Alex Rigopulos (co-founder and CEO, Harmonix): I don’t know if you’re familiar with this band The Warning. These Mexican girls who were kids, they were like ages four, six, and eight or something like that when Rock Band first came out, and they all started playing music together in Rock Band. They are now [an] international touring band, based in Mexico but touring all over the world and signed. And you know, they basically got their start as rock musicians in the game. It’s just, like, adorable and awesome. They’re fantastic.
Ryan Lesser (art director, Harmonix): You know, this wasn’t originally our goal—our goal was to make people feel like musician—but what would happen, we would start hearing that guitar sales, and then later things like drum sales for Rock Band, were picking up because people were graduating out of Rock Band and graduating out of Guitar Hero and wanting to play the instruments for real. We would hear from the actual instrument manufacturers, saying that they saw upticks in their sales. That became really important to us, too, now that we knew that we were making more musicians.
Daniel Sussman (producer, Harmonix): Here’s the resonant story that I take away from Guitar Hero 1. I was talking to someone about the soundtrack, and they were telling me a story of their, like, eight-year-old daughter coming down to the breakfast table singing “Blitzkrieg Bop.” This Ramones punk song from the fucking what? ’70s. Mom’s like, “Honey, how do you know that song?” And this little girl was like, “It’s one of my favorite songs from Guitar Hero [laughs].” And like, I basically just started crying, right?

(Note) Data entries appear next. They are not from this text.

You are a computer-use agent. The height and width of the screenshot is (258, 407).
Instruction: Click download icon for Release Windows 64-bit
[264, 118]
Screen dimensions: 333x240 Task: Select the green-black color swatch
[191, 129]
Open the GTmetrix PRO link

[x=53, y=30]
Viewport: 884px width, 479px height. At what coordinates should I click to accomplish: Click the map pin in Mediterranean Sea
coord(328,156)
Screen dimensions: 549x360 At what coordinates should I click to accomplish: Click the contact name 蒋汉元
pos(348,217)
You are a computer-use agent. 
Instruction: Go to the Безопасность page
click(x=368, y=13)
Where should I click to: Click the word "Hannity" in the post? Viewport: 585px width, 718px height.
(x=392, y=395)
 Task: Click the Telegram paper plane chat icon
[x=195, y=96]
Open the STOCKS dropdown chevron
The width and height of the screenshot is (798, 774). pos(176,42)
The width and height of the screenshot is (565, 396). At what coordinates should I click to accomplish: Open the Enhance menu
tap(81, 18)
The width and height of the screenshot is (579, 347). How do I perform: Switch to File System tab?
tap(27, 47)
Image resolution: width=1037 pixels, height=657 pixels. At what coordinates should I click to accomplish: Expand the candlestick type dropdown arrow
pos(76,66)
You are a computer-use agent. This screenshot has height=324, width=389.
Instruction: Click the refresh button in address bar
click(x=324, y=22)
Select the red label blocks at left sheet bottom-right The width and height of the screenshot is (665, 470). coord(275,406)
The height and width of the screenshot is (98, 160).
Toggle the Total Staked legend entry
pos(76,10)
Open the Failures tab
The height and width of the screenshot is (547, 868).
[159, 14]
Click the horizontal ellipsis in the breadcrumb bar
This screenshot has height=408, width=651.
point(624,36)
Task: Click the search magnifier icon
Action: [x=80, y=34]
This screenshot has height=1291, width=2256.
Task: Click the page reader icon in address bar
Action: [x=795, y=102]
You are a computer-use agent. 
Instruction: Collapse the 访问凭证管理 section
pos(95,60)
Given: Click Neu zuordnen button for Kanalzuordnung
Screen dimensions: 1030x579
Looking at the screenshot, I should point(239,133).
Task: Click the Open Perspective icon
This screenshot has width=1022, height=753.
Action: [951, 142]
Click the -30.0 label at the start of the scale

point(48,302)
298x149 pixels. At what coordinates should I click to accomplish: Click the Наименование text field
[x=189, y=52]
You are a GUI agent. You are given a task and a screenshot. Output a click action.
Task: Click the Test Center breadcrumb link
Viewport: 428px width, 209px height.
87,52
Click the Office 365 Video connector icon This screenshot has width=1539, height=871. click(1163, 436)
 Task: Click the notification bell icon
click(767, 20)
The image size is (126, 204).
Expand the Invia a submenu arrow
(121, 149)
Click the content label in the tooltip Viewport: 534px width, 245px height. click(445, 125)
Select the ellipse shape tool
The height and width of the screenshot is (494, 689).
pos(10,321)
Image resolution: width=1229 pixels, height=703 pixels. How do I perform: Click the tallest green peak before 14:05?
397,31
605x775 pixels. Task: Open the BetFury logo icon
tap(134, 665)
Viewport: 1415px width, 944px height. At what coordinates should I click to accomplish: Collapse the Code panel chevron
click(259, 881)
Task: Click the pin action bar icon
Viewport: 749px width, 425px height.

It was this moment where I’m like, OK, wait a minute, we are sort of relighting this legacy of amazing content, that certainly didn’t go anywhere, but we’re creating relationships between people and songs.
Charles Huang (co-founder and vice president of business, RedOctane): You know, Guitar Hero took a lot from the music industry. No question. But I think in many ways we gave a lot back to the music industry as well. We reunited legendary artists, like the Sex Pistols [for Guitar Hero 3]. We only found out, like, eight or 10 years later that we inspired future legends like Post Malone.
I think there are very few games that have that kind of impact and gave so much back to people who didn’t even play our game. I felt like in the area of music, that was part of our legacy. We didn’t come and just license a bunch of music and just took from the music industry, we gave back a lot to the music industry as well.
Alex Rigopulos (co-founder and CEO, Harmonix): There was no data in the history of video games to suggest that this should have worked. Often publishers, their process for deciding what to fund is based up on [comparable company analysis]. Looking at the history, what has worked in the past, and how can we use those lessons of what has worked in the past to decide what to fund for the future? Of course they do that. It’s a completely sensible, responsible business person thing to do. But what that […] neglects is the possibility of creating things that just don’t fit any molds, that the world wants but they don’t know that they want yet.